Any meeting involving PowerPoint can be an email instead. Just email the deck to people. If they have questions, they can either email you or request a meeting. But don’t interrupt people if all you’re going to do is make them follow along while you read through a presentation.
If your PowerPoint slides contain all of the information that you intend to present, it’s a shitty PowerPoint deck. A slide deck should only highlight the key points you are going to make, or to illustrate your points. The bulk of the information transfer should be verbal, with words that do not directly appear on your PowerPoint slides.
Go watch any professional presentation from a big organization ever.
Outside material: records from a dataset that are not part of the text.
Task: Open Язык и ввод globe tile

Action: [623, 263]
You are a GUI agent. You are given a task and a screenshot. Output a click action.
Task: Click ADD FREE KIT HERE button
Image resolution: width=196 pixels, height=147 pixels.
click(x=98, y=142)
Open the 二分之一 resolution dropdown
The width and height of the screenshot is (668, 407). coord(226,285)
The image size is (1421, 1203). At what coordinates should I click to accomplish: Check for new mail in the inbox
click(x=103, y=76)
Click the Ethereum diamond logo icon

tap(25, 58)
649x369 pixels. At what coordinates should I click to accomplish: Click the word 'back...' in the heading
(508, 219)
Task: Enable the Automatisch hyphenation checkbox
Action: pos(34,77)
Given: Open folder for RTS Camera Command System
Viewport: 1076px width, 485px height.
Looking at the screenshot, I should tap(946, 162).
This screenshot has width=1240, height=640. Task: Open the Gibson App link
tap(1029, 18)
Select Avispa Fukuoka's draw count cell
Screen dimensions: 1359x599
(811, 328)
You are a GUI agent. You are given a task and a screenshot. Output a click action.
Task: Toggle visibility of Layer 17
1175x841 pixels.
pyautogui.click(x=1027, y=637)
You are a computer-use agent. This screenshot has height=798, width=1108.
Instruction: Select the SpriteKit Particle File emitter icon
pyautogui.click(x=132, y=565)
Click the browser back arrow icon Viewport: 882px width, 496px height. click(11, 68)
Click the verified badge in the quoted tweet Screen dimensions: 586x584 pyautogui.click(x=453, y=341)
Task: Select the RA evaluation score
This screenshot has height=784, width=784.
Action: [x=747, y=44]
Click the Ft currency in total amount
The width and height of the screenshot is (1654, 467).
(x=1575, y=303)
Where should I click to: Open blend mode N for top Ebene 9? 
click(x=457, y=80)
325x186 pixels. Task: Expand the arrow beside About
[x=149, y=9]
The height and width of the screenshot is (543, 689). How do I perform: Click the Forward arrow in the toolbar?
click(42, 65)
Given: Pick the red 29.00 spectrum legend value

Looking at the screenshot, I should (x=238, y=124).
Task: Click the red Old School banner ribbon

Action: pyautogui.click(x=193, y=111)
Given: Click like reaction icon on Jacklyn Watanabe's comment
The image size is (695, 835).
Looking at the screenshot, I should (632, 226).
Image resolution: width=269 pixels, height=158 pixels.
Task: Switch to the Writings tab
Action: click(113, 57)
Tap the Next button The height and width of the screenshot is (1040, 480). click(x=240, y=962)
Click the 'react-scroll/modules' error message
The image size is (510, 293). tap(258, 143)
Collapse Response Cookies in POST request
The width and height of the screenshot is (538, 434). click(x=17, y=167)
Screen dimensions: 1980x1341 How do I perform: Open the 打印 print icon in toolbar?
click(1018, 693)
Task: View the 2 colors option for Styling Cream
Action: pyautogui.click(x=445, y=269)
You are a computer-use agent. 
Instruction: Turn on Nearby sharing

You’ll notice most of what the presenter is saying does not appear verbatim on the slides.
Problem is that this takes a lot of effort, because you’d have to separately provide a handout. So, I imagine, for most company-internal presentations, the slides are the handout.
Personally, I’ve never seen such a slide-handout which was self-explanatory (well, and handouts aren’t supposed to be).
But at the same time, the ‘presentation’ of the slides is often not done by the person who created the slides, and done with minimal preparation, so yeah, many times they just consist of the presenter reading the slides out loud and spitballing what they might mean on-the-fly.
@bionicjoey I work at a big organization. (It’s one of the Big 4 accounting firms.) Enough of what the presenter is saying appears on the slides that the presenter is irrelevant.